2. Performance des caractéristiques des séries temporelles

Parmi les 5 968 caractéristiques des séries temporelles, 113 ont obtenu une précision de prédiction supérieure à 0,7. Parmi elles, les caractéristiques d’autocorrélation (AC) se sont distinguées, surtout avec un délai de 36 millisecondes (lag 11), où la corrélation de prédiction a atteint 0,75. L’erreur de prédiction des caractéristiques AC était environ 1,5 an plus faible que celle des caractéristiques traditionnelles.

3. Modèles régionaux des caractéristiques d’autocorrélation

Les caractéristiques AC ont montré des changements significatifs liés à l’âge dans le cortex visuel et temporal. Dans le cortex visuel, les valeurs AC augmentaient avec l’âge, tandis que dans le cortex temporal, une tendance opposée a été observée. Ces modèles régionaux sont étroitement liés au processus de vieillissement du cerveau.

4. Performance des modèles combinant plusieurs caractéristiques

Les chercheurs ont également testé un modèle combinant toutes les caractéristiques AC avec différents délais temporels. La corrélation de prédiction a encore augmenté pour atteindre 0,82, avec une erreur absolue moyenne réduite à 8,71 ans. En comparaison, le modèle combinant les caractéristiques traditionnelles a obtenu une corrélation de 0,77.

Conclusion et implications

Cette étude montre que les caractéristiques d’autocorrélation (AC) peuvent efficacement capturer les changements liés à l’âge dans le cerveau, en particulier dans le cortex visuel et temporal, où des modèles régionaux significatifs ont été observés. Les caractéristiques AC peuvent être utilisées individuellement pour la prédiction de l’âge cérébral, et leur combinaison peut encore améliorer la précision de cette prédiction. Ces découvertes fournissent une nouvelle perspective pour comprendre les mécanismes du vieillissement cérébral et jettent les bases pour le développement de modèles de prédiction de l’âge cérébral plus précis.

Points forts de l’étude

  1. Application innovante des caractéristiques d’autocorrélation : Cette étude est la première à utiliser les caractéristiques AC pour la prédiction de l’âge cérébral et à démontrer leur supériorité dans la capture des changements liés à l’âge.
  2. Analyse de grandes bases de données : L’étude a utilisé des données MEG de 350 adultes, avec une grande variété d’âges, renforçant la généralisation des résultats.
  3. Modèles combinant plusieurs caractéristiques : En combinant plusieurs caractéristiques AC, les chercheurs ont considérablement amélioré la précision de la prédiction de l’âge cérébral, démontrant le potentiel des modèles multi-caractéristiques dans les études cérébrales.
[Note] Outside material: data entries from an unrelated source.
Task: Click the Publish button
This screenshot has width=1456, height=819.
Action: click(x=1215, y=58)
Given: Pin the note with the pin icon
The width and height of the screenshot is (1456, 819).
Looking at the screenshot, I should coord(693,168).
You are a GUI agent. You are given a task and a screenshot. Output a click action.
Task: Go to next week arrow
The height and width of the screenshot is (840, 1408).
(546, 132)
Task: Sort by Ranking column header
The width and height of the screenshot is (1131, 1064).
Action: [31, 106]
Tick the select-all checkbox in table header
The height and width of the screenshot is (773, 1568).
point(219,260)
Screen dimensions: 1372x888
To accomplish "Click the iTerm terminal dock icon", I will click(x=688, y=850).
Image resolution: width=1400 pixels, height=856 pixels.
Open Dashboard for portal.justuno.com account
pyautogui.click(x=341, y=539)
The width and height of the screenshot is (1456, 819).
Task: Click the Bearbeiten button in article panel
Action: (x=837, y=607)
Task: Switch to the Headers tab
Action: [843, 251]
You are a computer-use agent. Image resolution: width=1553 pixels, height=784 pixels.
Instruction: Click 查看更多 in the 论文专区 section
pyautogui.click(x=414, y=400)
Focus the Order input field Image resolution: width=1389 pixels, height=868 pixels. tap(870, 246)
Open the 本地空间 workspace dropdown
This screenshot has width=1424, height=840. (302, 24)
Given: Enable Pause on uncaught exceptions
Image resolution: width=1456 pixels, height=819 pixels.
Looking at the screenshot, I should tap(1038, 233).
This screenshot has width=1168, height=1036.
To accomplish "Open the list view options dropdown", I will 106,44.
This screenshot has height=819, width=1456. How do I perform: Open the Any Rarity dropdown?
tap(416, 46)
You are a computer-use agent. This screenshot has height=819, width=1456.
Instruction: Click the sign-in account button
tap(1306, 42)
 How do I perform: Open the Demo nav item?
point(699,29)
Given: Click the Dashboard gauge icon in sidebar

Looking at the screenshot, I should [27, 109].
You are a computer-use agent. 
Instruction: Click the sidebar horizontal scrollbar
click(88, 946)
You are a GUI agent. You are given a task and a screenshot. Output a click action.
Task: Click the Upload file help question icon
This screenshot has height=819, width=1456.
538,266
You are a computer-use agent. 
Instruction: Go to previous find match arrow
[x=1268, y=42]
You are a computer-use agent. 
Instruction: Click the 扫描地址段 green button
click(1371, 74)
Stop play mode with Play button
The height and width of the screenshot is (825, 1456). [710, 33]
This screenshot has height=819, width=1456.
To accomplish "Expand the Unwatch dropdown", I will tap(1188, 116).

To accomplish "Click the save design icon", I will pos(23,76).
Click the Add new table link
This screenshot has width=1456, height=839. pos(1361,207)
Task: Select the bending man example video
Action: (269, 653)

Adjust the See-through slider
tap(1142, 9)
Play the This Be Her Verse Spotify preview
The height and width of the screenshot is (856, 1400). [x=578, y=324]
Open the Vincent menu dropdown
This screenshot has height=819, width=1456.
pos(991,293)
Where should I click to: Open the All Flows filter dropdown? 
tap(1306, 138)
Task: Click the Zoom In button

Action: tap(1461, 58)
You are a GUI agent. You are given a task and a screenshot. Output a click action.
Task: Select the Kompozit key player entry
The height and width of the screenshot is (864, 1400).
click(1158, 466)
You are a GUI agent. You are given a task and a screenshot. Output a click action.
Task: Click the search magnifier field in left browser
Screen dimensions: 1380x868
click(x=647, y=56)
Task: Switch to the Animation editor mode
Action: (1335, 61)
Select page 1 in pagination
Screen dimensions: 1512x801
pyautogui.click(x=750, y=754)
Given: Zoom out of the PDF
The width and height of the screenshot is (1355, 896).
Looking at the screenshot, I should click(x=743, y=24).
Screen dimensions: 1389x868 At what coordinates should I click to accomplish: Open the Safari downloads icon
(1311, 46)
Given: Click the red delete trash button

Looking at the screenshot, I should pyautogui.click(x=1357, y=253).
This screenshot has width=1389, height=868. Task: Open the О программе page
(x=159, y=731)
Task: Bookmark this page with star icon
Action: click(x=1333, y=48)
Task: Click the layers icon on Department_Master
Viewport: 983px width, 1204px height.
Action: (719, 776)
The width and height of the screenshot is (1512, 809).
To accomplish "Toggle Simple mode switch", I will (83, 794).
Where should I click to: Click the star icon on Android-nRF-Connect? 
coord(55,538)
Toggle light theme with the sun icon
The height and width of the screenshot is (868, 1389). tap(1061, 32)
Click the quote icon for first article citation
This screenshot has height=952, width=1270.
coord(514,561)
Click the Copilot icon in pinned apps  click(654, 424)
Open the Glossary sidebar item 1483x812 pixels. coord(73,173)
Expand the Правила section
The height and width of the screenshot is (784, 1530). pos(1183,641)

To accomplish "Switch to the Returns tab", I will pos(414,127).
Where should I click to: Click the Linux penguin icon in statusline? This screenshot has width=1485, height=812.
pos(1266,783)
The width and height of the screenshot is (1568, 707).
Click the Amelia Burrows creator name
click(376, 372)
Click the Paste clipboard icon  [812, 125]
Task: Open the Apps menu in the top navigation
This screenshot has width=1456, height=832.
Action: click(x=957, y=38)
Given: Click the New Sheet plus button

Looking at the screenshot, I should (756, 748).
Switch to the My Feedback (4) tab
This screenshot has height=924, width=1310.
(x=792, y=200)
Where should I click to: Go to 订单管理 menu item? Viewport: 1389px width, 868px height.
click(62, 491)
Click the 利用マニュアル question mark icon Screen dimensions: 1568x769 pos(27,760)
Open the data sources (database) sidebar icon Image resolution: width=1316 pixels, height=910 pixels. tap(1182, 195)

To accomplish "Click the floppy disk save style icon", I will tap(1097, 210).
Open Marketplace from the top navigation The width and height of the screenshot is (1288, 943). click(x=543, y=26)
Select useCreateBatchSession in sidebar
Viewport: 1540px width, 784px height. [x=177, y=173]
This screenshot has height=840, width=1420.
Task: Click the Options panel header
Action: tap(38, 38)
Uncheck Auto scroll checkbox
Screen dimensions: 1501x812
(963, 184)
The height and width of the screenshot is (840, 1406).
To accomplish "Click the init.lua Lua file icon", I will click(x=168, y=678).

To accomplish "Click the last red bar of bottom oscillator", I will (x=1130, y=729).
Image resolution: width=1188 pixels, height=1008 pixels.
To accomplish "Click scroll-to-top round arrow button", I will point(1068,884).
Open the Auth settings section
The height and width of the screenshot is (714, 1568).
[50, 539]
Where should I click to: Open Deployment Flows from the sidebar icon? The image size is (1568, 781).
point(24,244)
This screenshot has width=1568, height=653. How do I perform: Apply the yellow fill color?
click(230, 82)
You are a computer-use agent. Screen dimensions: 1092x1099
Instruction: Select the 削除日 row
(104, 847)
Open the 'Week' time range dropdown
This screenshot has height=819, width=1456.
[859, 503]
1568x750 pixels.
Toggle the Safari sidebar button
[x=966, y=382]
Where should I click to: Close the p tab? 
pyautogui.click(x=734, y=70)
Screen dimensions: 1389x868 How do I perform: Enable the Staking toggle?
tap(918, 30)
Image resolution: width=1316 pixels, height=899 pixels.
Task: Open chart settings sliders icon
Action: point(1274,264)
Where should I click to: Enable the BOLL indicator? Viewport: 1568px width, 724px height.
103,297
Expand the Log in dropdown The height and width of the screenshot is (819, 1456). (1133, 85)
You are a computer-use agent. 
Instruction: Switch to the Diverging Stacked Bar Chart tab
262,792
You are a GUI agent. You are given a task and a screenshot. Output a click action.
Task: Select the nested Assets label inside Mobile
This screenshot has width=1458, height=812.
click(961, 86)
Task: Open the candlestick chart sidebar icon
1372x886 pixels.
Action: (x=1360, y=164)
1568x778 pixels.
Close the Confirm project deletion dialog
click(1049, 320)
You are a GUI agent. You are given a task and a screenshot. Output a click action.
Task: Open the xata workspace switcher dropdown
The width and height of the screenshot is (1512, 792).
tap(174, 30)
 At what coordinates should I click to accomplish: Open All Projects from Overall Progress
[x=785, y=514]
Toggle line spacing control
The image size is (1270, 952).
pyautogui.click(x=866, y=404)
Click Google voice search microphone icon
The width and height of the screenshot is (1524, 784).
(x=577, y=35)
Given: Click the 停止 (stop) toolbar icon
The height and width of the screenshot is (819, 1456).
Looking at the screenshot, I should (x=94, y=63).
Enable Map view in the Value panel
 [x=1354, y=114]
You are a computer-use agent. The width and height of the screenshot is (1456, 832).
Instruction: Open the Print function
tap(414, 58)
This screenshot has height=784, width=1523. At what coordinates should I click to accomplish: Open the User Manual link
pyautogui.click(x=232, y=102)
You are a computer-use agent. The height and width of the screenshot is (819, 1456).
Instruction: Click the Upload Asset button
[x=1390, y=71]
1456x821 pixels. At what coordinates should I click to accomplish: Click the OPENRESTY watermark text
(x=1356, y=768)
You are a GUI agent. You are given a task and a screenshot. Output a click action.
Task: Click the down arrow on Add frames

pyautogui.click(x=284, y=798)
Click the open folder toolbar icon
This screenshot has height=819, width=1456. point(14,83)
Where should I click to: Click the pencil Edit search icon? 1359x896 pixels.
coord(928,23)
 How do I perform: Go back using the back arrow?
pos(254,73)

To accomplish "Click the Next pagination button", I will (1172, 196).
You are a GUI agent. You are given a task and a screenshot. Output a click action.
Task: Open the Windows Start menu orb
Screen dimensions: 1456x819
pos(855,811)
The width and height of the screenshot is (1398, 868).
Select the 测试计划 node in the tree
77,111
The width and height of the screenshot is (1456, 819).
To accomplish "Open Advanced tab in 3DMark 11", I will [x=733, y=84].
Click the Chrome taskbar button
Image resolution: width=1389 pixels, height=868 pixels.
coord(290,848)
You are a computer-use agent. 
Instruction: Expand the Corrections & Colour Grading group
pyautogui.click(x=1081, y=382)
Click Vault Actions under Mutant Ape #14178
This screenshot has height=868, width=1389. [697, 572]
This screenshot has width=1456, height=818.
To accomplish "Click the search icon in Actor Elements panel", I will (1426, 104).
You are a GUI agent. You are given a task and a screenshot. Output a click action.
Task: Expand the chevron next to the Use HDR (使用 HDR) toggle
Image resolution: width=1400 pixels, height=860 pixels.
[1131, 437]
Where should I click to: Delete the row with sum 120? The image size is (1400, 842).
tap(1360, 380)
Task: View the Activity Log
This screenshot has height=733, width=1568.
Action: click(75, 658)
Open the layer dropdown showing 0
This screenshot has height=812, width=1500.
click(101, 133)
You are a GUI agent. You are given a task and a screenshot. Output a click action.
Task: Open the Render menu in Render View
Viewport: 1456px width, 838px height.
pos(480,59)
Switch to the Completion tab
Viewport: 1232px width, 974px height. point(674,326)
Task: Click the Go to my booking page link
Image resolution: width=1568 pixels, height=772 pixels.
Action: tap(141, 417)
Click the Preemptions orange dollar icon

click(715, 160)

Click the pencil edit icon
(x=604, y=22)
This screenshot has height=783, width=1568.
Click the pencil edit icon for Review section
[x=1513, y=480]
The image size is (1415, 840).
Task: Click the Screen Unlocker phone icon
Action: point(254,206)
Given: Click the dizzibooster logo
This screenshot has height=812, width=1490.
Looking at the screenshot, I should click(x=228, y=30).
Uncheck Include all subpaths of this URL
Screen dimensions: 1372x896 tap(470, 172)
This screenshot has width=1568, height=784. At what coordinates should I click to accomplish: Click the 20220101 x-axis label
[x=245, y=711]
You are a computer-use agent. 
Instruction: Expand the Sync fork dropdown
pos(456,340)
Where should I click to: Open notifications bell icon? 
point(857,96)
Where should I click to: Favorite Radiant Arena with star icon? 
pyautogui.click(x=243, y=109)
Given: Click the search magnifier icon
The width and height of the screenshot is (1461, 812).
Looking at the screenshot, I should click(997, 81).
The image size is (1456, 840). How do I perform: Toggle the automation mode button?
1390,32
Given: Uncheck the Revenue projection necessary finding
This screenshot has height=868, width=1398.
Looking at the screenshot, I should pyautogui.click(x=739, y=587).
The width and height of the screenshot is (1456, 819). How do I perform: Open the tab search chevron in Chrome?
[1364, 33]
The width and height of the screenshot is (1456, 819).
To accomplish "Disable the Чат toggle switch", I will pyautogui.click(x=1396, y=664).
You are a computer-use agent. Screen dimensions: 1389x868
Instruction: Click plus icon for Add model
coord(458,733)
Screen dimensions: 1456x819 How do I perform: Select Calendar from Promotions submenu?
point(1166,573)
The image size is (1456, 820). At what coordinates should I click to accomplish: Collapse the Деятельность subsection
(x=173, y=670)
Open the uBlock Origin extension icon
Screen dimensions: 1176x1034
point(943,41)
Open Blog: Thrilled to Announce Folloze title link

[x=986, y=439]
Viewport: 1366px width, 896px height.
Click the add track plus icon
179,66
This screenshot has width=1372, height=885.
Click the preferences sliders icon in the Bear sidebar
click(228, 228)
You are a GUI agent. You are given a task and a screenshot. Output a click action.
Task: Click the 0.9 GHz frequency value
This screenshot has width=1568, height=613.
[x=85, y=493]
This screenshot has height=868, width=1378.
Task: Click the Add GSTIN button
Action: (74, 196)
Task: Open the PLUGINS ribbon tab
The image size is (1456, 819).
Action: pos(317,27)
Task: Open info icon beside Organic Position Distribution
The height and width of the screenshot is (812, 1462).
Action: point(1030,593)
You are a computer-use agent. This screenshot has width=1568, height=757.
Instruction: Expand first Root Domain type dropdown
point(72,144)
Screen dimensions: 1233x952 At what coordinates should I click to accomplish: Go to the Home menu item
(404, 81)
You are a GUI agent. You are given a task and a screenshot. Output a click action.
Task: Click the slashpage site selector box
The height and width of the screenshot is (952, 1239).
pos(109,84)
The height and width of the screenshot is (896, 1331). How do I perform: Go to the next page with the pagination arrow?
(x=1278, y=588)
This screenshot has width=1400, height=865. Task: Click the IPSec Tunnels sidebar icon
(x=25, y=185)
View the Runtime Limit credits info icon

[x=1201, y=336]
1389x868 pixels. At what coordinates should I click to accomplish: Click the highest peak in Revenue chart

Autres informations intéressantes

L’étude a également révélé que le processus de vieillissement du cerveau présente des modèles différents selon les régions, avec des changements AC significatifs dans le cortex visuel et temporal. Ces changements spécifiques aux régions pourraient être étroitement liés au déclin des fonctions cognitives, ouvrant de nouvelles perspectives pour étudier la relation entre le vieillissement cérébral et les fonctions cognitives.

Cette recherche fournit non seulement de nouveaux outils pour comprendre les mécanismes du vieillissement cérébral, mais elle constitue également une base scientifique importante pour le développement de modèles de prédiction de l’âge cérébral.